§ THE TASK
Line by line, output everything from the one that contains "Instruction: Open Spotlight" through the end of the material below, exactly as written and with no pictures.

§ DATA EXTRACT
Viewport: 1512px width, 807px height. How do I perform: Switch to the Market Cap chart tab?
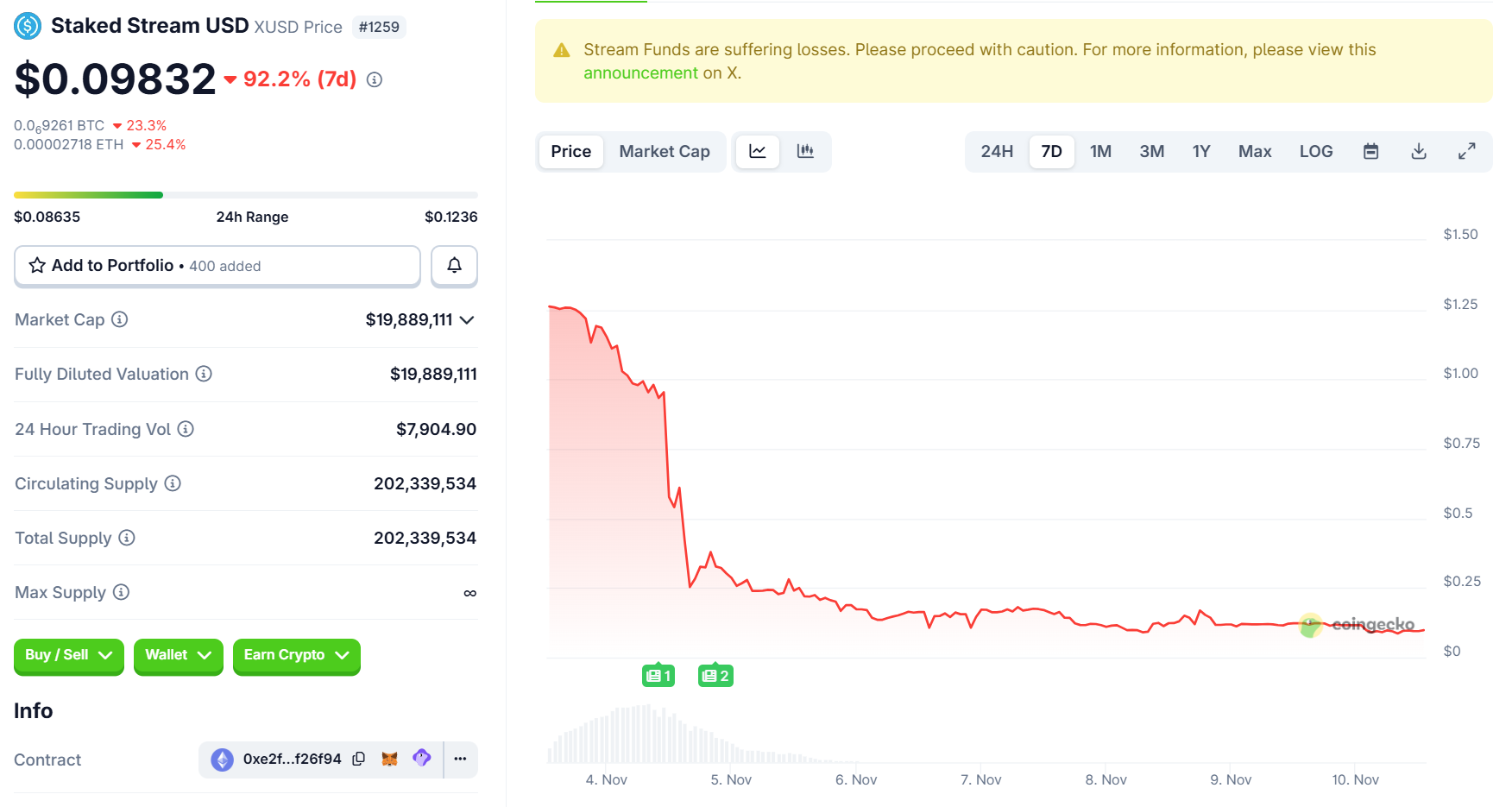[665, 151]
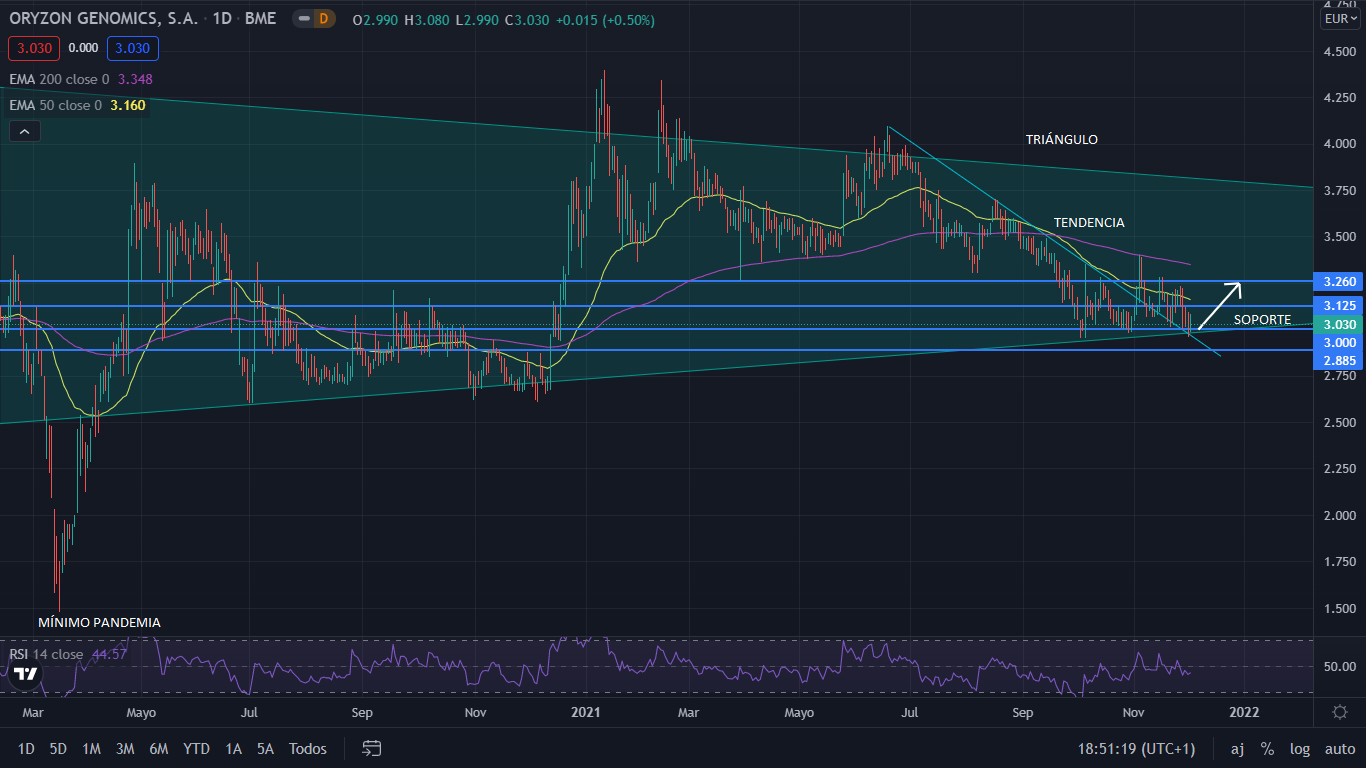This screenshot has height=768, width=1366.
Task: Select the YTD time range
Action: tap(196, 748)

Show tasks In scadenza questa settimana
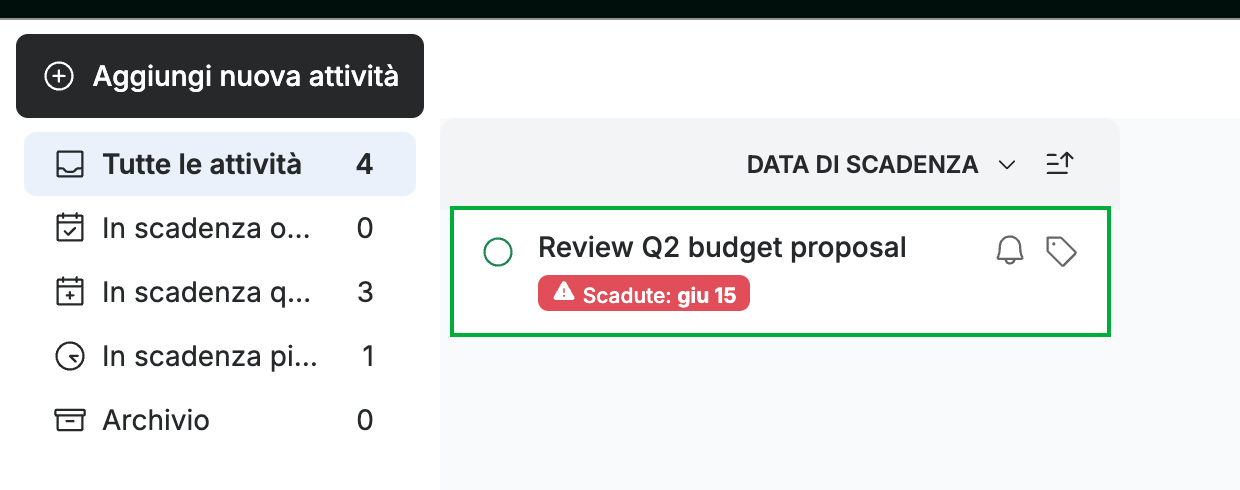coord(220,292)
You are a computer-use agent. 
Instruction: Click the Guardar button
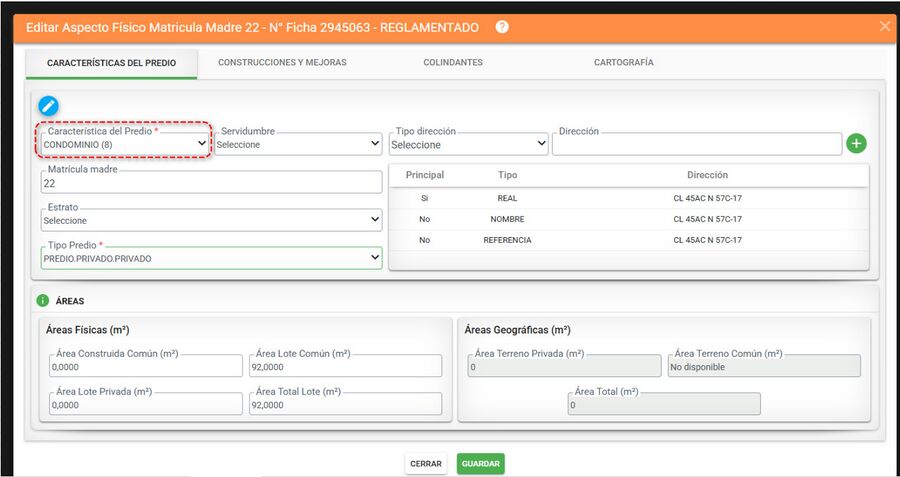(480, 464)
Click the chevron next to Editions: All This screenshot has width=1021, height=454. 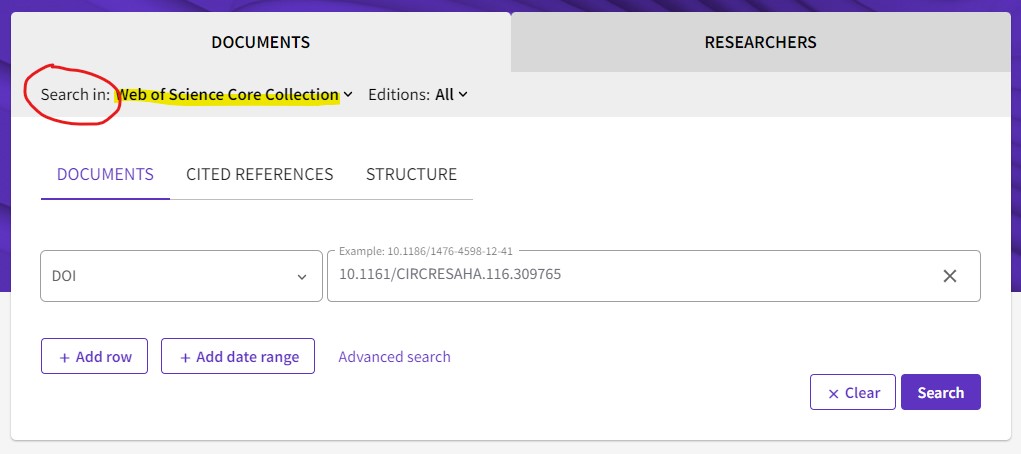tap(463, 95)
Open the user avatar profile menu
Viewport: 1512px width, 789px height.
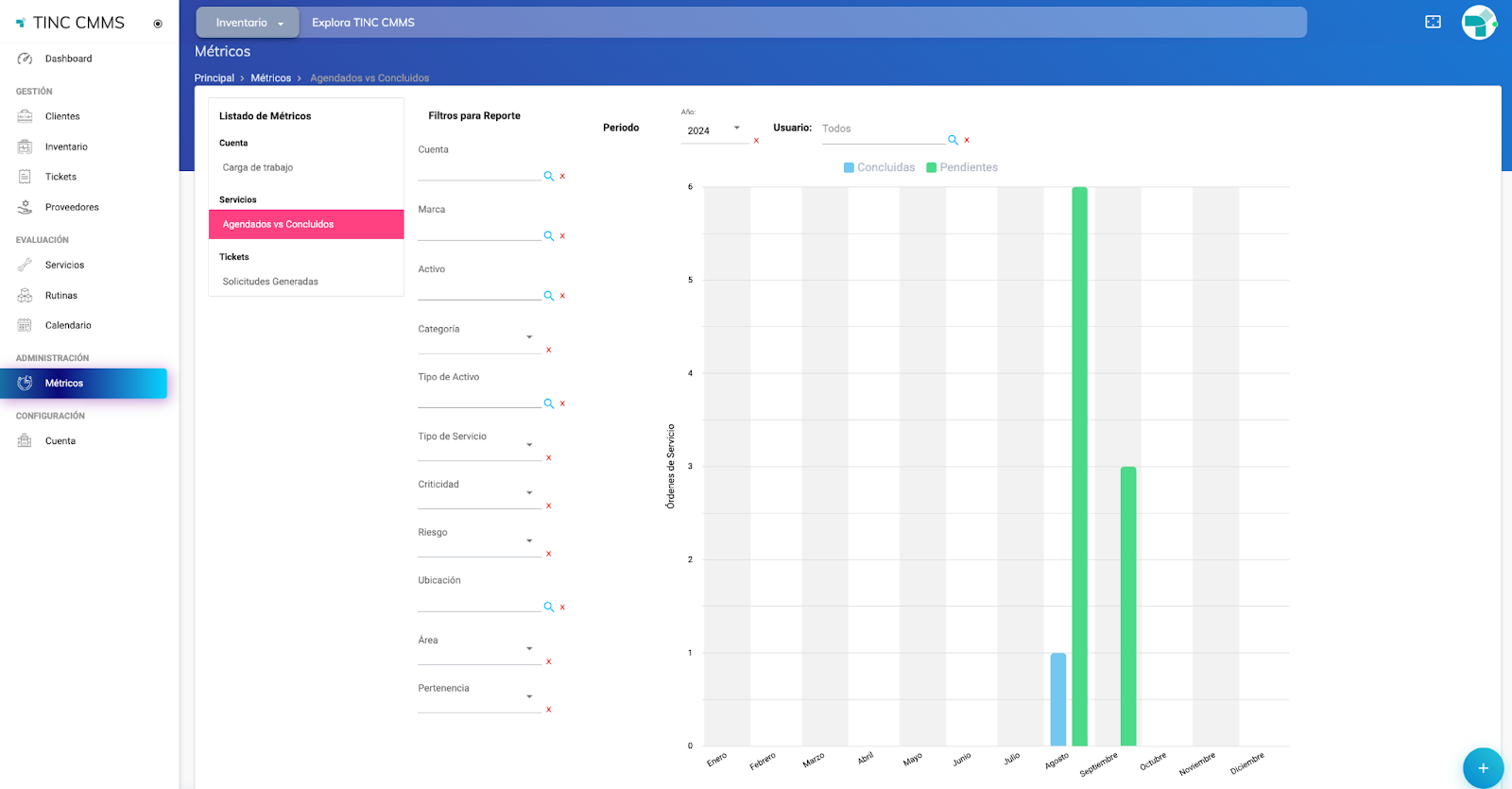coord(1478,23)
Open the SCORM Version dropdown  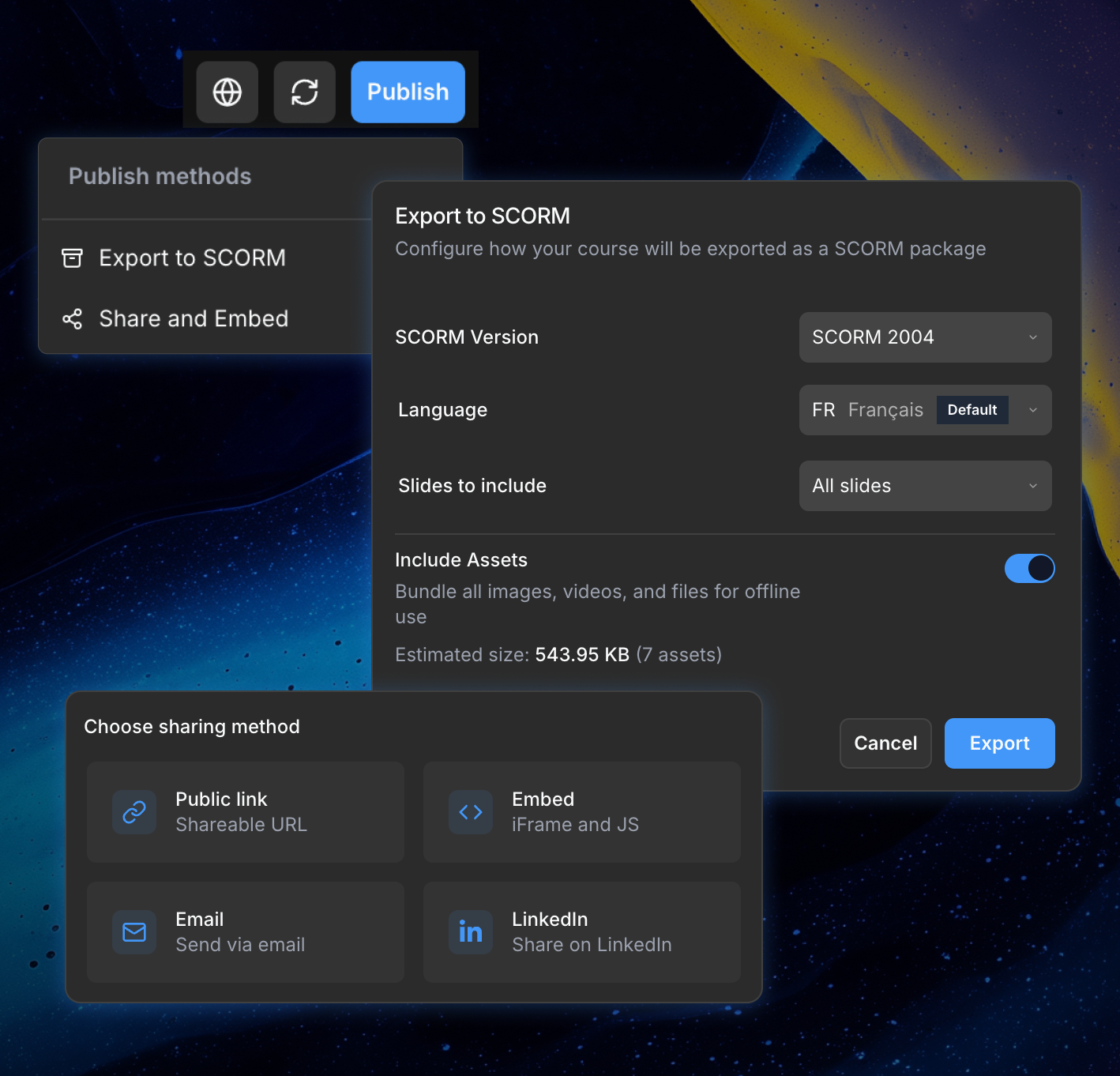(925, 337)
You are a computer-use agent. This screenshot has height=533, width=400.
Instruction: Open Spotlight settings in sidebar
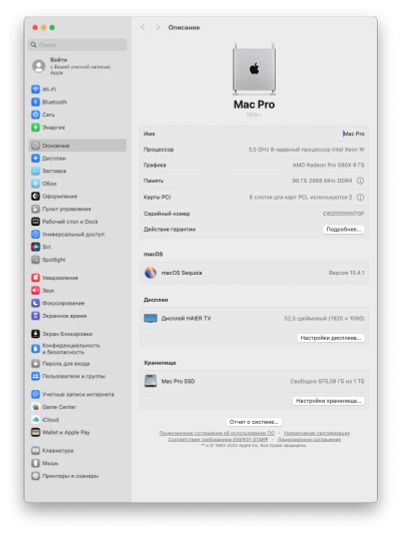coord(48,260)
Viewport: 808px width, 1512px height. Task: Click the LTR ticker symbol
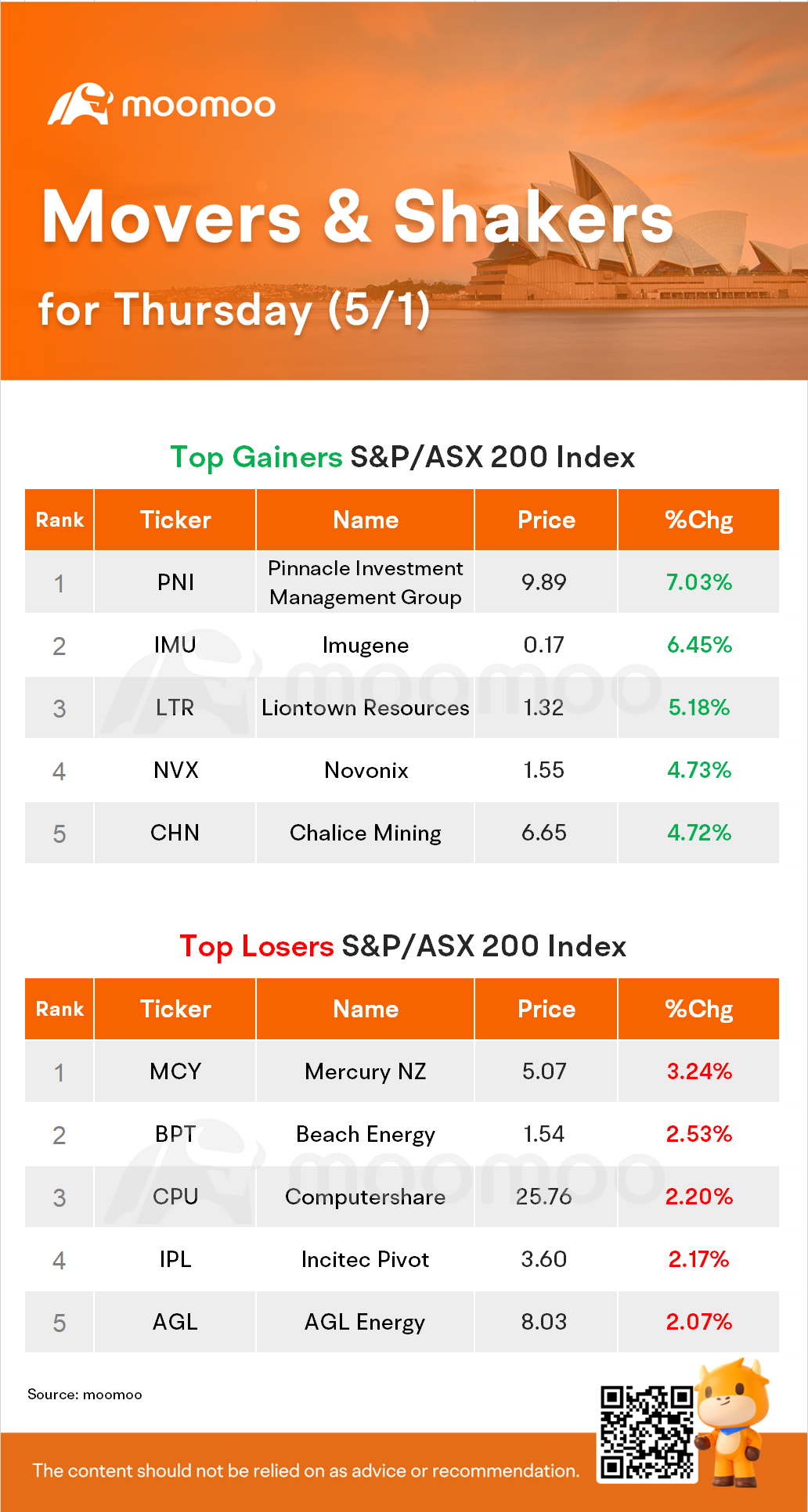(x=175, y=708)
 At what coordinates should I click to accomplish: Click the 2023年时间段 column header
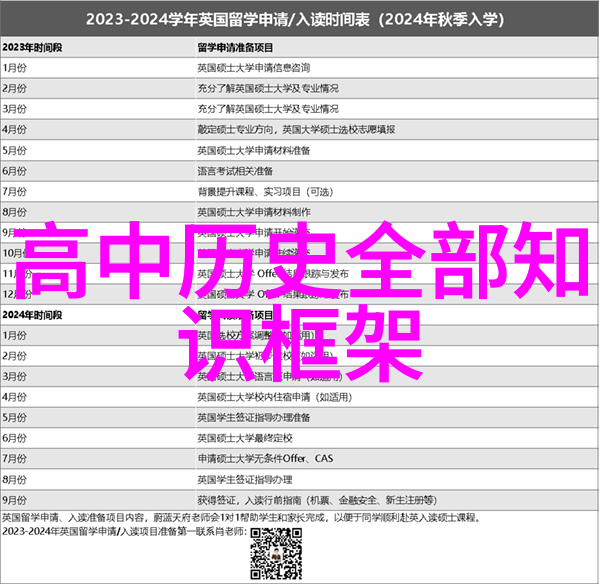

§ OUTPUT BELOW
Instruction: Open Spotlight settings in sidebar
coord(48,260)
Viewport: 808px width, 1512px height. Task: Click the LTR ticker symbol
(x=175, y=708)
 At what coordinates should I click to accomplish: Click the 2023年时间段 column header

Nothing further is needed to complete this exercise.